(1.) Petitioner is suing in the District Munsif s Court of Tirupathur for a declaration that his name should be inserted in the electoral roll of Gudiyatham Municipality, and for an injunction restraining the Chairman from holding an election for Councillors until the petitioner by means of this suit has. established his right to stand as a candidate. The District Munsif granted a temporary injunction ; the District Judge reversed that order and petitioner seeks. to revise the order of the District Judge and to obtain an interim order of injunction.
(2.) It has not been suggested that the learned District Judge in his carefully reasoned order either exercised a jurisdiction not vested in him by law or failed to exercise a jurisdiction so vested or acted in the exercise of his jurisdiction illegally or with material irregularity, except in so far as it must be held, following Achayya v. Sri Seetharamachandra Rao [1916] 39 Mad. 195 that, if an appellate Court erroneously decides the question whether or not the original Court had jurisdiction, it either exercises a jurisdiction not vested in itself or acts illegally. The District Judge has held that the District Munsif had jurisdiction and the sole point for determination is whether that finding is correct, If it is correct, there is no cause for revision.
(3.) The petitioner s name was not entered in the electoral roll for 1925-26 on the ground that he had not paid the taxes due by him under the Act for the preceding year.
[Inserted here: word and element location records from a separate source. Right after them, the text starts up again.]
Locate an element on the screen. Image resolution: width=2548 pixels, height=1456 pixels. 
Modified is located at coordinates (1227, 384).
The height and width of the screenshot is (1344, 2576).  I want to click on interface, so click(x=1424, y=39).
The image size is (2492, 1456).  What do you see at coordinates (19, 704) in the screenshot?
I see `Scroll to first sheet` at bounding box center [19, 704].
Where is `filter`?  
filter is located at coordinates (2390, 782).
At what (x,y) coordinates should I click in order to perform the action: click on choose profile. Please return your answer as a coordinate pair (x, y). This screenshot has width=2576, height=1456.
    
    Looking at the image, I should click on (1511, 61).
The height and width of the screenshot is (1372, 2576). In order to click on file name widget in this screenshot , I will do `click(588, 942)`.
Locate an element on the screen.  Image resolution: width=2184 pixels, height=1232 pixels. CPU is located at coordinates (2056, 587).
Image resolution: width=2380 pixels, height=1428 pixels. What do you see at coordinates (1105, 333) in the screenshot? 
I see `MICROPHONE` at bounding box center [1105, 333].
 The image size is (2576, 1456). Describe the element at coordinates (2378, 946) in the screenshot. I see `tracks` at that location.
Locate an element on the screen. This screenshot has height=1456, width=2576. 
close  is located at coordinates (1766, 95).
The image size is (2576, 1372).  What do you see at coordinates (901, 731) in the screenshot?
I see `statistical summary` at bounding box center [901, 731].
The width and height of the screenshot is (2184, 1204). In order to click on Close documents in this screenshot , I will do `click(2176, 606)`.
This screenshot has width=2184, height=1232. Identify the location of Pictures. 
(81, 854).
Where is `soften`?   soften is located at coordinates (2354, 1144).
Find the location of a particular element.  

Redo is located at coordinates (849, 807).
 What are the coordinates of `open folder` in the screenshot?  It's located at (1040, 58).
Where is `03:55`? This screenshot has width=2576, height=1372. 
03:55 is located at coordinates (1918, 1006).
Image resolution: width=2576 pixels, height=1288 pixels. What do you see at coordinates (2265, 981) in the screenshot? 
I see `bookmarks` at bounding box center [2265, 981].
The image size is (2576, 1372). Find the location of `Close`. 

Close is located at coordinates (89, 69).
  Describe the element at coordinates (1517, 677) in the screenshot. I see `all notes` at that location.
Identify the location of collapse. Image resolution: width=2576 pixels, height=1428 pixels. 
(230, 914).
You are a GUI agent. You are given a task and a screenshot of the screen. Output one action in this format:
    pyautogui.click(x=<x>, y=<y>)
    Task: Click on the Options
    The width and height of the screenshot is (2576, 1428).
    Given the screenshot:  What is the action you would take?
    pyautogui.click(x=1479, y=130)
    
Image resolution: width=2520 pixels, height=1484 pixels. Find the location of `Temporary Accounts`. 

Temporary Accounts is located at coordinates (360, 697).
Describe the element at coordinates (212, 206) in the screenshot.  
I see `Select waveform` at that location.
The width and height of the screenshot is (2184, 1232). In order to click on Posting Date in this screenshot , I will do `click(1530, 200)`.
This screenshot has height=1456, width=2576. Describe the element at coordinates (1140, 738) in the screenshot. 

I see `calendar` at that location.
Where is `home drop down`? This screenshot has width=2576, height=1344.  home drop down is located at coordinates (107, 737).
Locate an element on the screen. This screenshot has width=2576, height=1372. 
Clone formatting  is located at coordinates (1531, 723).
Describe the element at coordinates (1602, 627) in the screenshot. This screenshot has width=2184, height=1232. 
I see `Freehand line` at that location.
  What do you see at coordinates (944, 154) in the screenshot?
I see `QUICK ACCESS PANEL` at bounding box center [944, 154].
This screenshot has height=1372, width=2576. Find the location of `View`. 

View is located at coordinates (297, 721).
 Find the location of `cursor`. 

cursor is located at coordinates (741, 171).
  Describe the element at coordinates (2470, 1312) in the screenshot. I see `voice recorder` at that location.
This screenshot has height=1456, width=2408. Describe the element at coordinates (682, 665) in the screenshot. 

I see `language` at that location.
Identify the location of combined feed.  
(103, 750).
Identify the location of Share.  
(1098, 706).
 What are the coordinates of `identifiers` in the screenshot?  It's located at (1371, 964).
The revising authority found that the petitioner owned a cart for which he had paid no tax in 1924-25 and, therefore, his name had been rightly excluded. This decision is final, and cannot be questioned in a civil Court unless it has been passed without any enquiry at all or based upon entirely irrelevant conclusions, Nataraja Mudaliar v. Municipal Council of Mayavaram [1911] 36 Mad. 120. The ruling in Ganesh Mahadev v. The Secretary of State [1919] 43 Bom. 221, is largely founded upon Board of Education v. Rice [1911] A.C. 179, and the quotations from that case on pages 282 and 283 of the Bombay ruling are of cardinal importance as laying down how these special tribunals are expected to perform their functions. So long as they act in good faith and fairly listen to both sides, there will be no civil cause of action against their decisions.